## WHAT YOU ARE ASKED TO DO
Read through the material below and copy each line in which the word "will" occurs.

====== RECORD EXCERPTS ======

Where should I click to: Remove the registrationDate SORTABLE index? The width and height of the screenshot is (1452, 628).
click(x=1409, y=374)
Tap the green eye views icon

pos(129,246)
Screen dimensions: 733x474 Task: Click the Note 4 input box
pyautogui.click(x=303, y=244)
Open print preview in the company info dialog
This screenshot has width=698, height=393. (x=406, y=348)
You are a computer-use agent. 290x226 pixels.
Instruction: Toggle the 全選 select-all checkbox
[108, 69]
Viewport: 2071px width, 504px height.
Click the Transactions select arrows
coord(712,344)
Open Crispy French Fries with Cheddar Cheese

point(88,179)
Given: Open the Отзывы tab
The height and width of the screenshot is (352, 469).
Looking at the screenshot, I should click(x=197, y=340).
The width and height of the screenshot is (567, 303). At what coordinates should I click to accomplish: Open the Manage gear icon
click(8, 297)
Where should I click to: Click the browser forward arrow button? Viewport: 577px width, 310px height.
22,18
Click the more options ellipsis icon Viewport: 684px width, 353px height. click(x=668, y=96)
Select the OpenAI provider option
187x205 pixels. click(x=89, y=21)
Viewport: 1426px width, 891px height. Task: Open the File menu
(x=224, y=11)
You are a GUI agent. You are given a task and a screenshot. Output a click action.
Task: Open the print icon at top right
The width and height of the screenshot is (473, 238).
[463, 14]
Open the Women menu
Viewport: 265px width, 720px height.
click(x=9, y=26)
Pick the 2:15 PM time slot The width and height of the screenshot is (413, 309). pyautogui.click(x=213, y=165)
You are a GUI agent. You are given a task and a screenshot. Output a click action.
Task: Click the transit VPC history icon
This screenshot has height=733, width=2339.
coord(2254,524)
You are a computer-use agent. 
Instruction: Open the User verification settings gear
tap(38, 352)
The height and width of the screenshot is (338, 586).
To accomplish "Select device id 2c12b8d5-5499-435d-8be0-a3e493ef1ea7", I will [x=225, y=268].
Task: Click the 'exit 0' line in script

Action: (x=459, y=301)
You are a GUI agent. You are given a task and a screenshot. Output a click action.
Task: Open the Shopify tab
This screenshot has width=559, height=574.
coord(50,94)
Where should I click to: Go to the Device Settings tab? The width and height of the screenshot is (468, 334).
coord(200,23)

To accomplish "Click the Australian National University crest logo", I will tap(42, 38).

======

## REPLY
To accomplish "Select device id 2c12b8d5-5499-435d-8be0-a3e493ef1ea7", I will [x=225, y=268].
To accomplish "Click the Australian National University crest logo", I will tap(42, 38).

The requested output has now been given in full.